These are the Python scripts I created to conduct my work for my Master's Thesis on semantic diversity and the concreteness advantage. Here is a quick guide to the directories I created and the scripts:
- The code_bottini directory contains all the scripts used for calculations for Bottini et al.'s stimuli, specifically:
- itwac_contexts_cleaning_creating_model.py --> this is the script used to clean the itwac corpus, train the w2v model, and create all the context files
- create_stimuli_contexts_bottini.py --> this is the script used to compile the context files for each stimulus (so for each stimulus we create a directory and we populate it with contexts in which this stimulus was found)

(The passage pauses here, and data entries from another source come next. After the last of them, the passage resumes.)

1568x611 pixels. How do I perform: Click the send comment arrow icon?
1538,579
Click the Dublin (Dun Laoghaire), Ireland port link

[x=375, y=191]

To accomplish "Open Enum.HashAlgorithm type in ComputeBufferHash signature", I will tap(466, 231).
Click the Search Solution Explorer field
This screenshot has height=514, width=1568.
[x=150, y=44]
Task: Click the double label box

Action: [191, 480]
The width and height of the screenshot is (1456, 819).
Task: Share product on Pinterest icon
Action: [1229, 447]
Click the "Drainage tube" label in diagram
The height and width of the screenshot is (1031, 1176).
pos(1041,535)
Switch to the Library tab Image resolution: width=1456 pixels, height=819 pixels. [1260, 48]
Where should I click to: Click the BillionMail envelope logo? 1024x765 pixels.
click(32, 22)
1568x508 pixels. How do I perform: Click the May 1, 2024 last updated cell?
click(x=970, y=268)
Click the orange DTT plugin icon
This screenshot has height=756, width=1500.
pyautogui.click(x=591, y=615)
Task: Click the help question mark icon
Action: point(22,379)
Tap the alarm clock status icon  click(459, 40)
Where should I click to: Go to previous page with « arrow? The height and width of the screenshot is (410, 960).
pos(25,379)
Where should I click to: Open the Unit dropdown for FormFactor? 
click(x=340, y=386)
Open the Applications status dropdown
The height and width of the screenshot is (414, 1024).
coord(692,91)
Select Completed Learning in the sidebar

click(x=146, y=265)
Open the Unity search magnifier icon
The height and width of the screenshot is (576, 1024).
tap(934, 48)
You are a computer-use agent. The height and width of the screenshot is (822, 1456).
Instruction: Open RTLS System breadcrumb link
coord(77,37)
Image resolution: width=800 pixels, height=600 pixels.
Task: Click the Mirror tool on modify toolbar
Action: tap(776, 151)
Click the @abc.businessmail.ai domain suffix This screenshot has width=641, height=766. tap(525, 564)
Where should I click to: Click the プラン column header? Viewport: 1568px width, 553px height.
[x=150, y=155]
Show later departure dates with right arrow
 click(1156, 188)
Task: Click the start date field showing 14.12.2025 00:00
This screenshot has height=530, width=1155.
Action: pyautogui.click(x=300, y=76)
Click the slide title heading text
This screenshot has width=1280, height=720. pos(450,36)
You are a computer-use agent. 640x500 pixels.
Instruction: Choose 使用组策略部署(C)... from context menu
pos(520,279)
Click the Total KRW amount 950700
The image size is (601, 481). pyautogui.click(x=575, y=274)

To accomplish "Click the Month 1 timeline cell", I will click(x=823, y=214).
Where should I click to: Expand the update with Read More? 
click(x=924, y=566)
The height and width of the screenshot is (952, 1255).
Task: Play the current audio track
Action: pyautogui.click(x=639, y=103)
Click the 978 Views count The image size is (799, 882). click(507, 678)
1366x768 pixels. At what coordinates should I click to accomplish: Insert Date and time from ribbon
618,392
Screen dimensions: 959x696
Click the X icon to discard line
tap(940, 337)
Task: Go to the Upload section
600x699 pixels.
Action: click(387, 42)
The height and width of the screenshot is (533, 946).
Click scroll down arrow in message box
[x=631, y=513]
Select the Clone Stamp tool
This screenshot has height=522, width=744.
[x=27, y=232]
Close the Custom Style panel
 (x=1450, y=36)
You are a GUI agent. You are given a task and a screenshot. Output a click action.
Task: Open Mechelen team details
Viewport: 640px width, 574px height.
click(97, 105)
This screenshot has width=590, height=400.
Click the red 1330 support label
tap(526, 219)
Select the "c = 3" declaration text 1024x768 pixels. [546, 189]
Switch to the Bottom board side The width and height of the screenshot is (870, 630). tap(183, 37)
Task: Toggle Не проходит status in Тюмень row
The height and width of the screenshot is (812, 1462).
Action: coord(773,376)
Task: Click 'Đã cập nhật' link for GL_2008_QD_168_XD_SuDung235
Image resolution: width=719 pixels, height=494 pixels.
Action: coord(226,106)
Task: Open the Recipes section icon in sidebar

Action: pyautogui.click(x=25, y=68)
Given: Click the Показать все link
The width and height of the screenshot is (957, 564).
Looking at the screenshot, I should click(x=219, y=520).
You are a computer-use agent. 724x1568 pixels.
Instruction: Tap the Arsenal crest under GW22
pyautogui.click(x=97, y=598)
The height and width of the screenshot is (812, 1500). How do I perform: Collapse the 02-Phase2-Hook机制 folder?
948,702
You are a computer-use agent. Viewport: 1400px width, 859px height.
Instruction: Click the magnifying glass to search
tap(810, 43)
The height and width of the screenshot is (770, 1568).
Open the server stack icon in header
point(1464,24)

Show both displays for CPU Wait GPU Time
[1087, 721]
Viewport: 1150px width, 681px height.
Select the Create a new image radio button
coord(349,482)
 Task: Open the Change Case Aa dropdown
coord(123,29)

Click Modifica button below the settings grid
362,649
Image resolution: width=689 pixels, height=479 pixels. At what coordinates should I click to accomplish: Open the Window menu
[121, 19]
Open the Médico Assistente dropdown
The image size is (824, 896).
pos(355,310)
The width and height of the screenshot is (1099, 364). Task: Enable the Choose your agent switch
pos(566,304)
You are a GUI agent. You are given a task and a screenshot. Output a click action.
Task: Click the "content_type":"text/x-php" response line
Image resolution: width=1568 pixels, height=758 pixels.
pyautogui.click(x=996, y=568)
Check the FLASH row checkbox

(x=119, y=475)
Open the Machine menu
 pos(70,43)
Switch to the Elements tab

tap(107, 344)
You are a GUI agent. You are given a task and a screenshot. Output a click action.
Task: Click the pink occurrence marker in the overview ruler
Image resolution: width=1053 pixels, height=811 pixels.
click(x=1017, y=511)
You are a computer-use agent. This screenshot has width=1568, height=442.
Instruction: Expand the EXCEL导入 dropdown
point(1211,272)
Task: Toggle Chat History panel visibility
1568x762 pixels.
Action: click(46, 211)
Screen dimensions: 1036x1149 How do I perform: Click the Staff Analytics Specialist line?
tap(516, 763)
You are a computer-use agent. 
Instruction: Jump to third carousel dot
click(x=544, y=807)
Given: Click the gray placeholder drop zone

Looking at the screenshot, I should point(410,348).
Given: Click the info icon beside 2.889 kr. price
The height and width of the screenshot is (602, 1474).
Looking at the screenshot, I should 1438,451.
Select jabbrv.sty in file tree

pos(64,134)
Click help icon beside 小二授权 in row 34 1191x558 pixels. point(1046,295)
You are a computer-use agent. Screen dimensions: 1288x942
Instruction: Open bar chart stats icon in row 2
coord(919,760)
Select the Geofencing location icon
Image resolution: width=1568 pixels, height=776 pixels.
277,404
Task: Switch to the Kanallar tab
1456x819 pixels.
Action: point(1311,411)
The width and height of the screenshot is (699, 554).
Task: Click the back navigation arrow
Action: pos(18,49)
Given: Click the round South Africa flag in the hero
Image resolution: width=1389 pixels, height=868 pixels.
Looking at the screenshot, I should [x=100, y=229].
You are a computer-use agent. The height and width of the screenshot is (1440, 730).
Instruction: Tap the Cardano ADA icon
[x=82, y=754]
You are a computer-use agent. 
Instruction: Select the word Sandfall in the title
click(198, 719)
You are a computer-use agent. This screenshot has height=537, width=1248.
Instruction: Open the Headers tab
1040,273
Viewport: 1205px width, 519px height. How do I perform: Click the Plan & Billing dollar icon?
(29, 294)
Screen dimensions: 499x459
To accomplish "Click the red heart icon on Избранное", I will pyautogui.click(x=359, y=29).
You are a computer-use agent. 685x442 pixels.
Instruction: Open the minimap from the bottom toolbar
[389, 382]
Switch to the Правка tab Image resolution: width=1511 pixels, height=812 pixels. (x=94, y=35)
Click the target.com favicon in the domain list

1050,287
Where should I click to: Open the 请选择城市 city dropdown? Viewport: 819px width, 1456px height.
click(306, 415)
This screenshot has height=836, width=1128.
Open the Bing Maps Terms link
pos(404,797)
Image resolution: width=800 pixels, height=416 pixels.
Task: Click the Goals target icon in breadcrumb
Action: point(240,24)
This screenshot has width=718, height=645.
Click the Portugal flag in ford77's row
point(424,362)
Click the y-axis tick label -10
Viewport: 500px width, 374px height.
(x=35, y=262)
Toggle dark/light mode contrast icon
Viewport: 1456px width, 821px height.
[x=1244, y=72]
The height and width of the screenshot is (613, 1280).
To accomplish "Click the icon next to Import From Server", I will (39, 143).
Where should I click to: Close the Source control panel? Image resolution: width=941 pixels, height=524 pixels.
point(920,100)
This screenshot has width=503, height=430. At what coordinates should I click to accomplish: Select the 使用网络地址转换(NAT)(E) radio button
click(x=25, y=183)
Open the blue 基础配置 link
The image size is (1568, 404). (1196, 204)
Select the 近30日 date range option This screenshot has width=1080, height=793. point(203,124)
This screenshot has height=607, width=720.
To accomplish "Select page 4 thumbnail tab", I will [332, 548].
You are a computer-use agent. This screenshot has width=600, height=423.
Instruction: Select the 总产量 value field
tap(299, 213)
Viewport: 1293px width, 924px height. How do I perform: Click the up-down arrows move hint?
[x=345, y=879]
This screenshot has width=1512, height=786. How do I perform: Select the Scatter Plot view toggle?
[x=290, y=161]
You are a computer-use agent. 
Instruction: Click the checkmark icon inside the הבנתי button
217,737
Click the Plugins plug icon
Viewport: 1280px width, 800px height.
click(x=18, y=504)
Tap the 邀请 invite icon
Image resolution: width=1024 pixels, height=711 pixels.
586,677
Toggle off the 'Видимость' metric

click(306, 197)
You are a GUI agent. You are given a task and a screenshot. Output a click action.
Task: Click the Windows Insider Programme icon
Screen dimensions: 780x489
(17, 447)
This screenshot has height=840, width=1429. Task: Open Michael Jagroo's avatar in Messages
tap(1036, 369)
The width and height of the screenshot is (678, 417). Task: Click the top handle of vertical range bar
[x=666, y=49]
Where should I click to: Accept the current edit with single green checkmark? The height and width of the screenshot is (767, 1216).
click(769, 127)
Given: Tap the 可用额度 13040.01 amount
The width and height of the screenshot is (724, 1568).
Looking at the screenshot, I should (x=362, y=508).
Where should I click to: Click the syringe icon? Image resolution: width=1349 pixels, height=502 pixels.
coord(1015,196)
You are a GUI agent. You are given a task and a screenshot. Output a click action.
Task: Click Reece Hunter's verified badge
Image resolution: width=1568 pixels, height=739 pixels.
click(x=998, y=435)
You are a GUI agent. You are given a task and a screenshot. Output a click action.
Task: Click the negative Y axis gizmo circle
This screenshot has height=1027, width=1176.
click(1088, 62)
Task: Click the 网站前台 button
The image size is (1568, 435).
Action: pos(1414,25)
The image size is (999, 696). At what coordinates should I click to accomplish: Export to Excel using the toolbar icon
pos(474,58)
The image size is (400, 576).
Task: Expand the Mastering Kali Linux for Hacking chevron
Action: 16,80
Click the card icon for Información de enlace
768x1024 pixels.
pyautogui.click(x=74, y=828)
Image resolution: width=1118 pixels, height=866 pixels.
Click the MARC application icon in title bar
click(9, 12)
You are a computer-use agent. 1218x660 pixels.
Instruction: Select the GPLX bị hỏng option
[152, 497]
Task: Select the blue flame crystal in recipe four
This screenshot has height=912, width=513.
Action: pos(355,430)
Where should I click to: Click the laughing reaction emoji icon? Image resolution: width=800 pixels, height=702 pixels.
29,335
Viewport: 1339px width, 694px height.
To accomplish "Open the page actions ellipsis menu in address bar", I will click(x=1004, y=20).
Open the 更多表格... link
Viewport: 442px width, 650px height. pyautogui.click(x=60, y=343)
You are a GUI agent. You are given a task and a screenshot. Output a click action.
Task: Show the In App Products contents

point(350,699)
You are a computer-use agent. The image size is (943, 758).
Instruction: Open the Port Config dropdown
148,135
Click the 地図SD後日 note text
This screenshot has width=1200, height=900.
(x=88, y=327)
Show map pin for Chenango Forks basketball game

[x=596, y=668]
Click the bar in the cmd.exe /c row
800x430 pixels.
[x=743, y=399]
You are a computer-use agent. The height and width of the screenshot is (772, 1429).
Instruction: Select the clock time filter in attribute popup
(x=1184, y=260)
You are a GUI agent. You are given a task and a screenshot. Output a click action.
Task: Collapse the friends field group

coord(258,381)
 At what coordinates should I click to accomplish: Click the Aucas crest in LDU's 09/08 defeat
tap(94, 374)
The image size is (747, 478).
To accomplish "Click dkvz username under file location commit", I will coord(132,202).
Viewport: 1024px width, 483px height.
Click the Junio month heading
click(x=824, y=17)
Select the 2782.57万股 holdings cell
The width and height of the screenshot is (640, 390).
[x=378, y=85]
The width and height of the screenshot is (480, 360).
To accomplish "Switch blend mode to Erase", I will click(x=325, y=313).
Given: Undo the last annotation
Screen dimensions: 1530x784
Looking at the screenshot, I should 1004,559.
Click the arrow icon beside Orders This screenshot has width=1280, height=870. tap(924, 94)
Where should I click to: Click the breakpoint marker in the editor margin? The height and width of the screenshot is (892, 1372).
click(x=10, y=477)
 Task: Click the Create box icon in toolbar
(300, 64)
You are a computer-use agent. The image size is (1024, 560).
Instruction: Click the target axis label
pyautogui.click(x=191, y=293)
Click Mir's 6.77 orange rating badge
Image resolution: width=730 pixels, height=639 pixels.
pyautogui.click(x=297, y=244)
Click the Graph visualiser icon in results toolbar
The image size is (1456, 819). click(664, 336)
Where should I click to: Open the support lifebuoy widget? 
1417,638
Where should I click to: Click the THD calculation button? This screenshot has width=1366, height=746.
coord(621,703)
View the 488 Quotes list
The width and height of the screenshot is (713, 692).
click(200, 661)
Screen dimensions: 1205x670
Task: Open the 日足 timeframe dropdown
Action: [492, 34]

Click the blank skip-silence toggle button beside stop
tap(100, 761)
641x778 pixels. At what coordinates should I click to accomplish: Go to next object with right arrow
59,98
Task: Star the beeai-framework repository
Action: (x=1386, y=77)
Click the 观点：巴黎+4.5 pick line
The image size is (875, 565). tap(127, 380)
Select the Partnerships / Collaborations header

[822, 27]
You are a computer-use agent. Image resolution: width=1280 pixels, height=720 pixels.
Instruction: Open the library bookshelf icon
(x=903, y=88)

- random_100k_bottini.py --> this is the script used to select random 100k contexts for those stimuli that had more than that
- sem_d_bottini.py --> finally, this is the script used to calculate sem_d (as well as cont_num), including the creation of the final csv file
- The code_database directory is just the same, but applied to the English data:
- context_files_ukwac.py --> cleaning ukwac and creating the context files (no model training because we used a pretrained model here)
- create_stimuli_contexts_database.py --> making folders of stimuli with their contexts
- random_100k_database.py --> selecting random 100k contexts for stimuli that have more than that
- sem_d_database.py --> calculating sem_d & cont_num + creating csv file
Additionally, the file database_semD makes available the calculated semD scores for the Word Prevalence database (Brysbaert et al., 2014).